Seabird saving invention snags top Smart Gear prize
Their invention – the underwater baited hook – allows longline vessels to set baited hooks underwater out of reach of seabirds. Designed for use on coastal tuna and swordfish vessels worldwide, the invention minimizes or eliminates accidental mortality of seabirds including albatrosses, petrels and shearwaters, which are sometimes killed in the fishing gear when they attempt to seize bait attached to longline hooks.
The grand prize winning team consists of Phil Ashworth, general manager of Australia-based Amerro Engineering and Dr. Graham Robertson, a principal research scientist with the Australian Antarctic Division. WWF and its partners made the awards announcement today at the World Fishing Exhibition in Vigo, Spain.
Ashworth and Robertson beat out more than 71 other contenders from 27 countries to win the competition’s top prize.
Every year, unselective fishing catches non-target animals as ‘bycatch’ – an issue that causes the death of hundreds of thousands of marine animals, including seabirds. A recently published study defines bycatch as unmanaged or unused catch and on this basis it is estimated that bycatch accounts for at least 40% of what is taken from our oceans each year.

- [Entries on target coordinates]:
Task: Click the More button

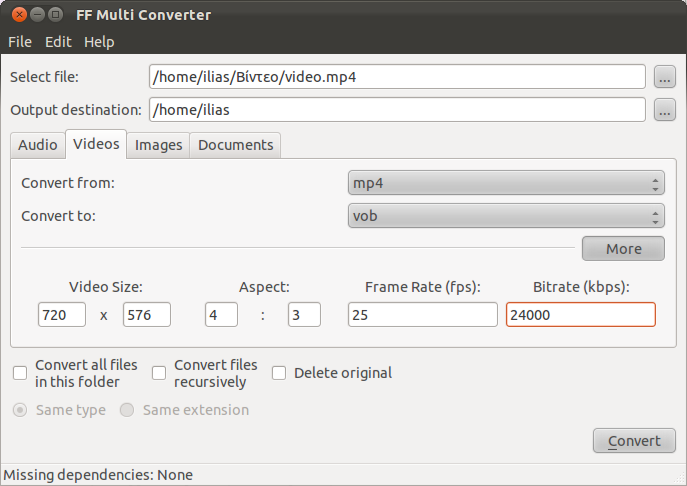Action: (x=623, y=249)
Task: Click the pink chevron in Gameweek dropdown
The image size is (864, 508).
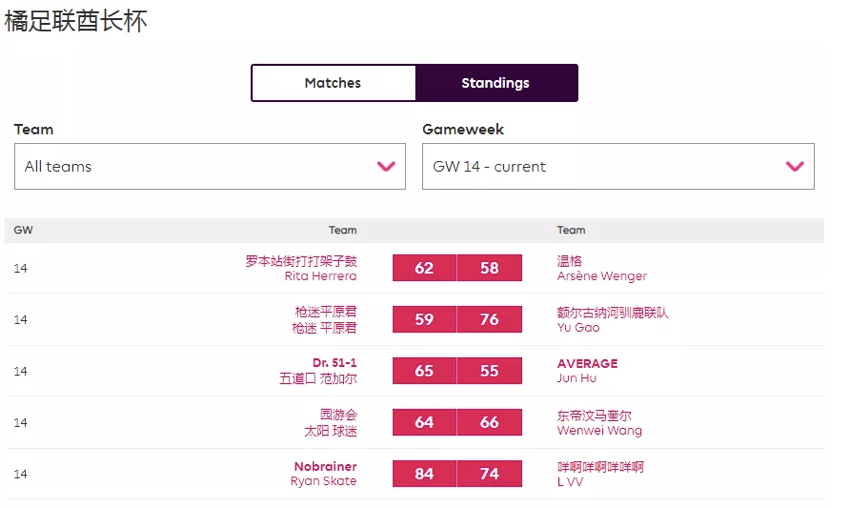Action: click(795, 166)
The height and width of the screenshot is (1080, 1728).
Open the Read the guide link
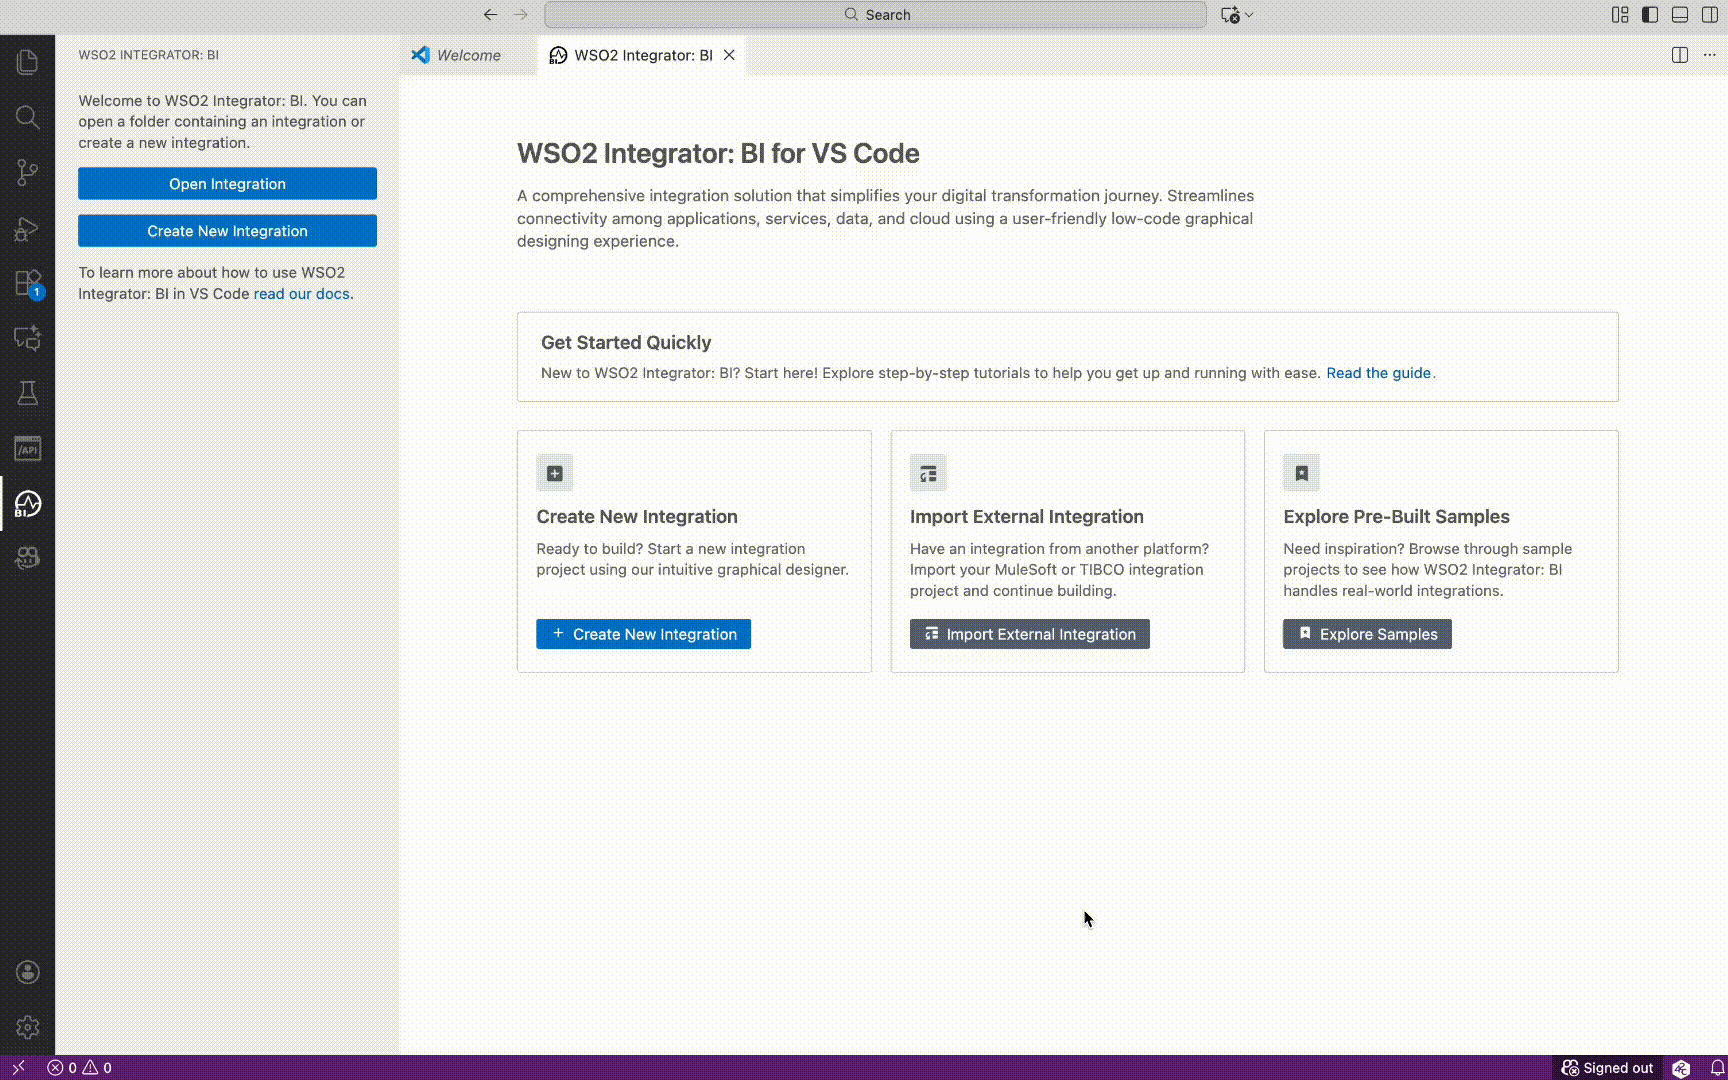1379,372
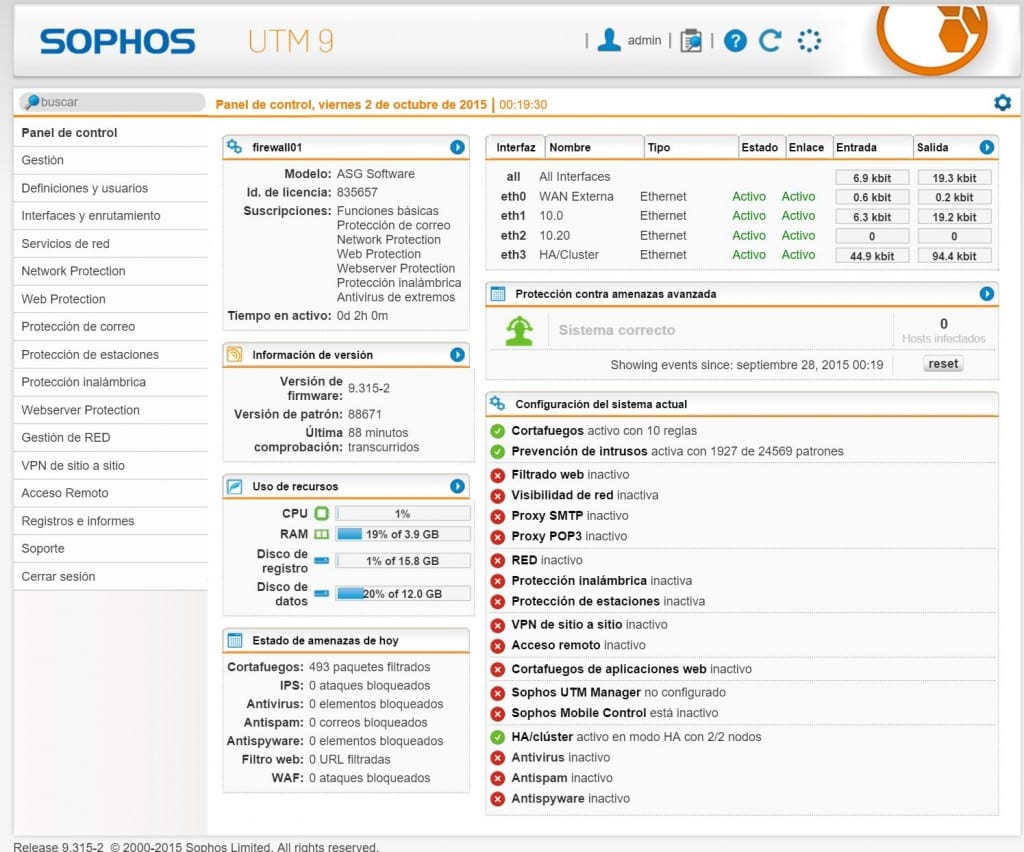Expand the firewall01 panel arrow
1024x852 pixels.
[x=457, y=147]
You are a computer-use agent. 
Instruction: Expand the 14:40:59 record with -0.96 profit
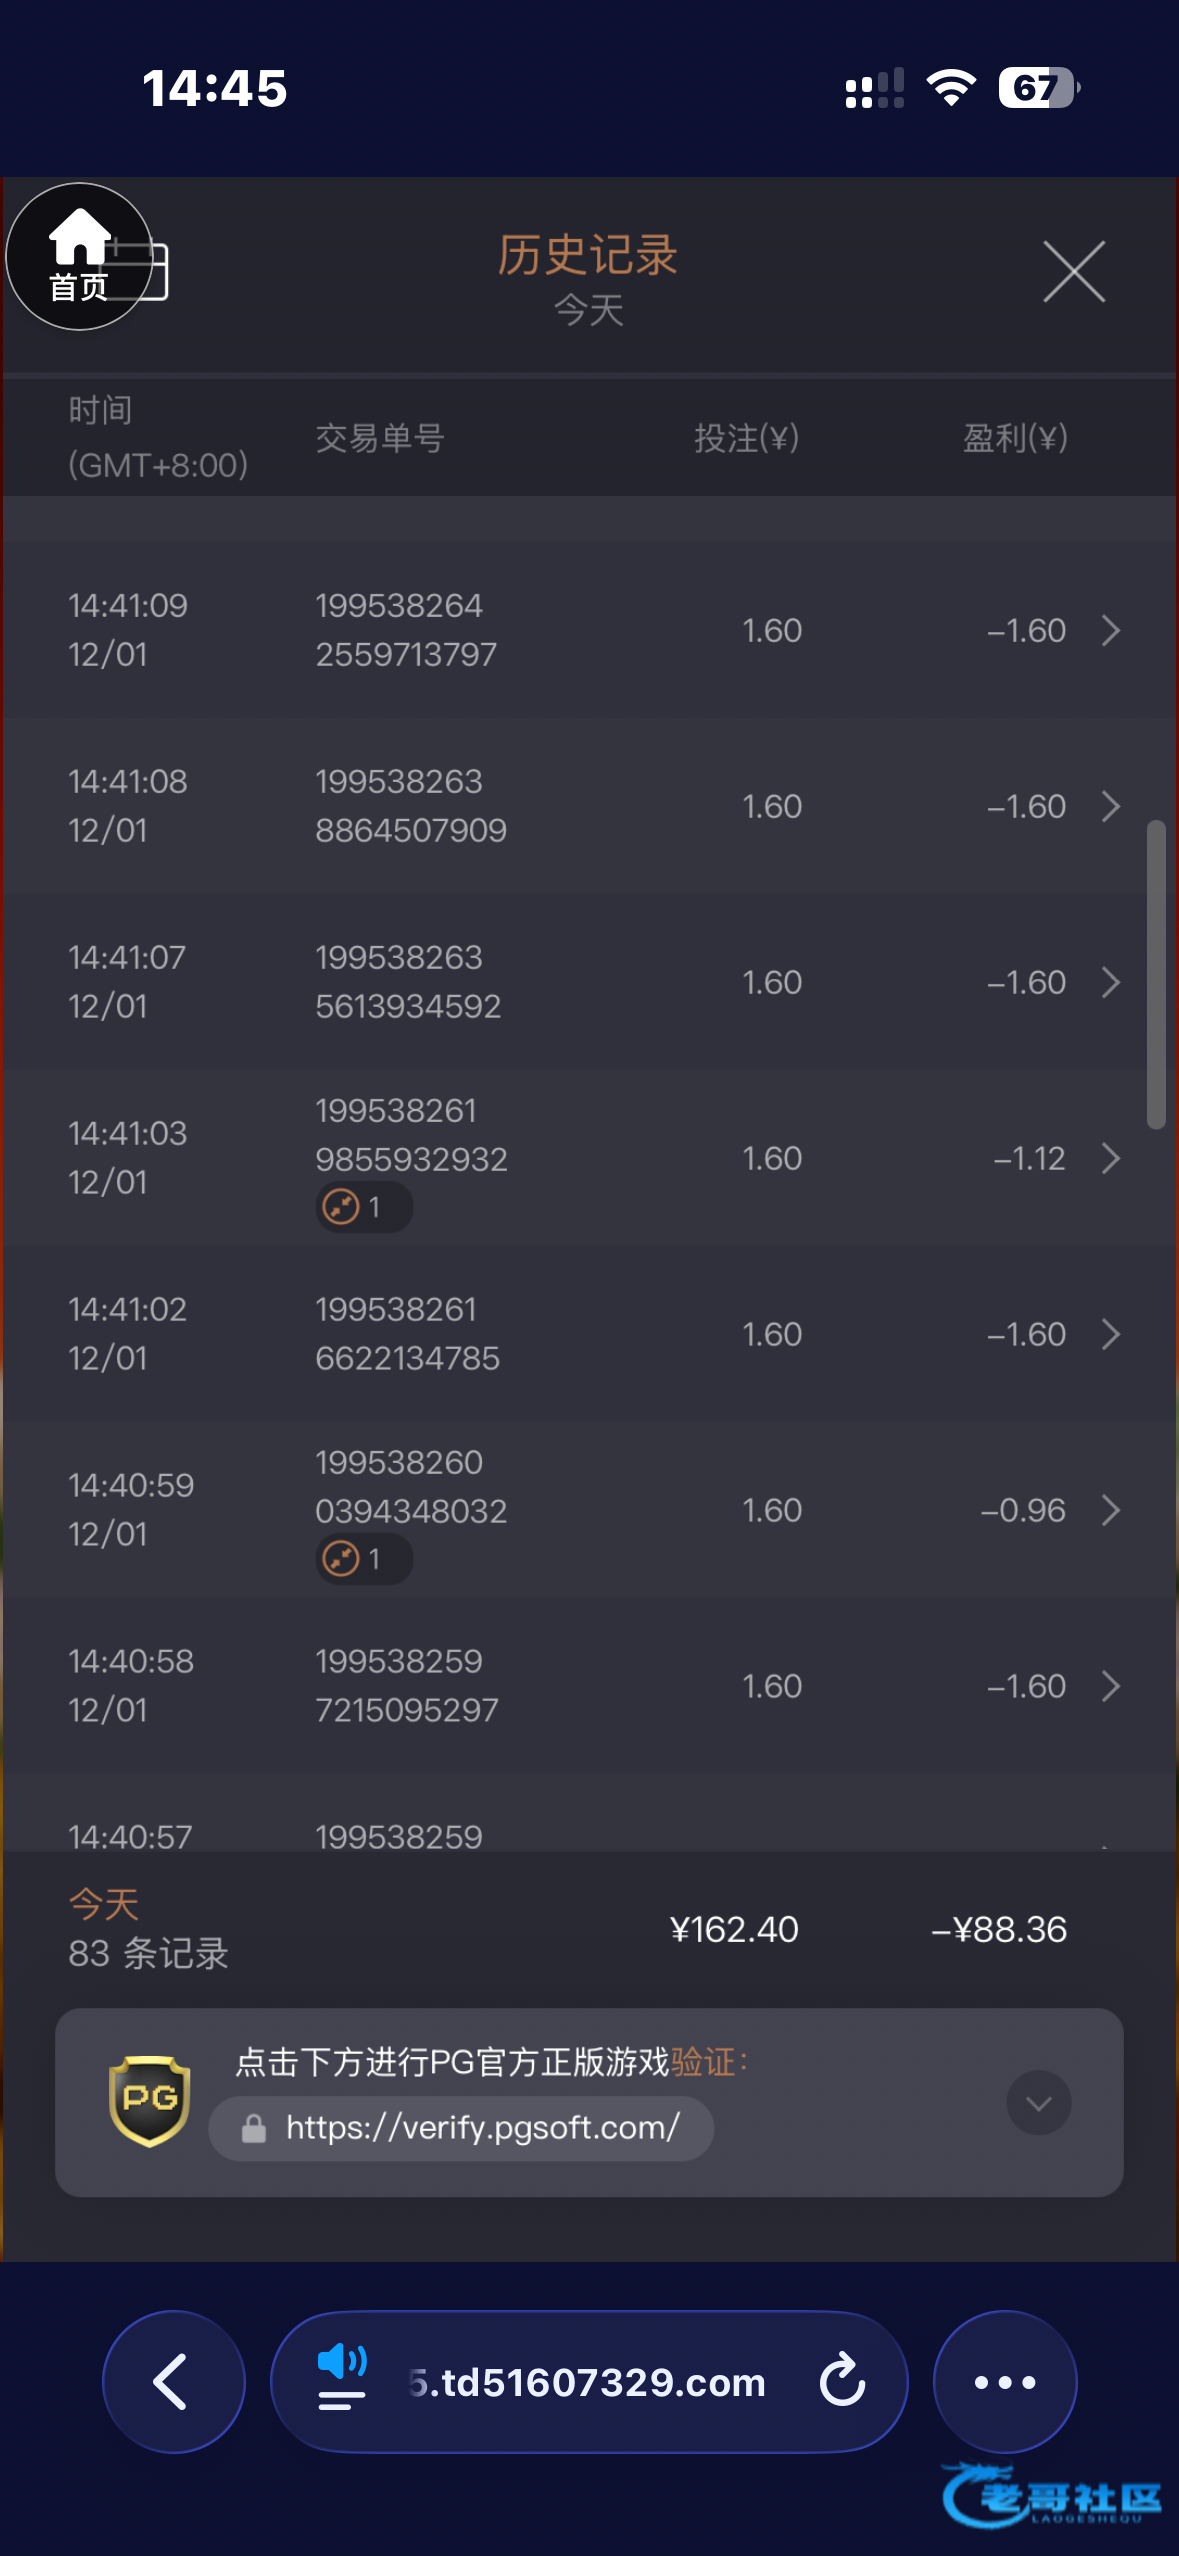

- [What you will do]: Reproduce the passage of the seabird hook article starting at "The grand prize" and ending at "competition’s top prize.", substituting "entrants" for "contenders".

- [Response to this exercise]:
The grand prize winning team consists of Phil Ashworth, general manager of Australia-based Amerro Engineering and Dr. Graham Robertson, a principal research scientist with the Australian Antarctic Division. WWF and its partners made the awards announcement today at the World Fishing Exhibition in Vigo, Spain.
Ashworth and Robertson beat out more than 71 other entrants from 27 countries to win the competition’s top prize.